Depuis que la piraterie a fait son retour, en 2007, l'action qui s'impose consiste à témoigner de la volonté politique de la placer au sommet des priorités d'action de l'UE et à augmenter les ressources pour que davantage d'avions et de navires de guerres soient présents. Le Service européen pour l'action extérieure (SEAE) et la Commission européenne devraient collaborer avec le Conseil européen afin de déterminer les champs de compétence pour agir contre la piraterie et développer les capacités de la Somalie. La Banque mondiale, Interpol et Europol peuvent apporter une aide dans l'effort de traque des rançons.

4.5

La législation antipirates des États membres de l'UE demande des mises à jour:

La piraterie ayant disparu de la liste des délits pénaux dans certains pays, il conviendrait de créer un cadre juridique plus clair en ce qui concerne les juridictions compétentes pour poursuivre les pirates.

S'agissant des propositions visant à interdire les rançons, cette mise hors la loi pourrait avoir des effets non escomptés et mettre encore plus de vies humaines en péril. Tout bien pesé, il serait opportun que leur versement soit autorisé dans l'UE.

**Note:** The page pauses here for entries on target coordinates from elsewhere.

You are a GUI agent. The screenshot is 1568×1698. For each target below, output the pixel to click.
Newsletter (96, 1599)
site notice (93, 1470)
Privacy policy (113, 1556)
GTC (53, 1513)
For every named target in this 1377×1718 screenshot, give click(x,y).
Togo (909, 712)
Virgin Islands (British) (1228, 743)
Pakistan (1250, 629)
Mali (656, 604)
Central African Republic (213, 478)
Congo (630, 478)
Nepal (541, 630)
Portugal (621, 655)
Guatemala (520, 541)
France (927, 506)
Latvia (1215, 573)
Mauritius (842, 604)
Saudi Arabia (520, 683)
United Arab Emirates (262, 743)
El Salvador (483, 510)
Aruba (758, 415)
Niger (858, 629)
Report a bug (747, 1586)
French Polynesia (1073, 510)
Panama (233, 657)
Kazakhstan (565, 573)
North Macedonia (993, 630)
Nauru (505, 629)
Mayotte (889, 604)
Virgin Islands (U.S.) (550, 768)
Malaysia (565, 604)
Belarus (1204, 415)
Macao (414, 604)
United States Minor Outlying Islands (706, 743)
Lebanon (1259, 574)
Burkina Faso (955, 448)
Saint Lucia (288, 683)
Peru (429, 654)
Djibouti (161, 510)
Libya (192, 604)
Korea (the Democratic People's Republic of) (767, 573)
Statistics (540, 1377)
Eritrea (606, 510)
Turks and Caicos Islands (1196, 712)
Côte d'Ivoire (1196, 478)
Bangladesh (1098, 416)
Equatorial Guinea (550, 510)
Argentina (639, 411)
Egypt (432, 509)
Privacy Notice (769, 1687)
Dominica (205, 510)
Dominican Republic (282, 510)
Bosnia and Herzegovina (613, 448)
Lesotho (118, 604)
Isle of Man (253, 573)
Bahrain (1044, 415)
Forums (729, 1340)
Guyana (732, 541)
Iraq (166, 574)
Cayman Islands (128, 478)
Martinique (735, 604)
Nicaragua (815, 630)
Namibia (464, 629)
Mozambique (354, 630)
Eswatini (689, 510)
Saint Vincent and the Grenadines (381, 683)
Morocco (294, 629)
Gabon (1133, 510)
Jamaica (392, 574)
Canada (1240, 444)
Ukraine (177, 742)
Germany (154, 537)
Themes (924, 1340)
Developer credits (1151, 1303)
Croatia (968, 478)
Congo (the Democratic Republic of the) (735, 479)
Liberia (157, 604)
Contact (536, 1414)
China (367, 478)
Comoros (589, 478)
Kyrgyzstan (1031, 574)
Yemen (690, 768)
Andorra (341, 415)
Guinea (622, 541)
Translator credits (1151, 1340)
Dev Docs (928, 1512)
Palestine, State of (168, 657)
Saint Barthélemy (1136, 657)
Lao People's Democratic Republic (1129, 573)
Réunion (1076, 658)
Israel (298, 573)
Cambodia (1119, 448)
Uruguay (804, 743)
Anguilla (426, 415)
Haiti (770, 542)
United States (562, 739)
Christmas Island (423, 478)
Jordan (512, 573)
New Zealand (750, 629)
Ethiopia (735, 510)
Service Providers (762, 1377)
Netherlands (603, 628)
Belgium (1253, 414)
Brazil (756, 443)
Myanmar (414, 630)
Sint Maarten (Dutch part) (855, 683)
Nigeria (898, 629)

Dans les États membres, il devrait être licite d'employer des gardes privés armés dûment accrédités, sous réserve d’un encadrement juridique strict qui, entre autres, place leur formation sous la responsabilité de l'État membre d'établissement et fixe les conditions déterminant la responsabilité du commandant du navire, notamment en cas d’ouverture de feu.

L'UE se devrait d'examiner avec les pays riverains de la région les problèmes posés par le transit de bateaux qui ont à leur bord des gardes armés.

Bruxelles, le 16 janvier 2013.

Le président du Comité économique et social européen

Staffan NILSSON


(1)  Avis du CESE sur «Une politique maritime intégrée pour l'Union européenne», JO C 211, du 19.8.2008, p. 31.

Avis du CESE sur les «Objectifs stratégiques et recommandations concernant la politique du transport maritime de l’UE jusqu’en 2018», JO C 255, du 22.9.2010, p. 103.

Avis du CESE «Sur la voie de l'intégration de la surveillance maritime: un environnement commun de partage de l'information pour le domaine maritime de l'UE», JO C 44, du 11.2.2011, p. 173.

Avis du CESE sur le «Partenariat Union européenne-Afrique – Connecter l'Afrique et l'Europe: vers un renforcement de la coopération en matière de transport», JO C 18, du 19.1.2011, p. 69.

Avis du CESE sur le «Niveau minimal de formation des gens de mer», JO C 43, du 15.2.2012, p. 69.

Avis du CESE sur la «Convention du travail maritime – Responsabilité de l'État du pavillon et de l'État du port»JO C 299 du 4.10.2012, p. 153.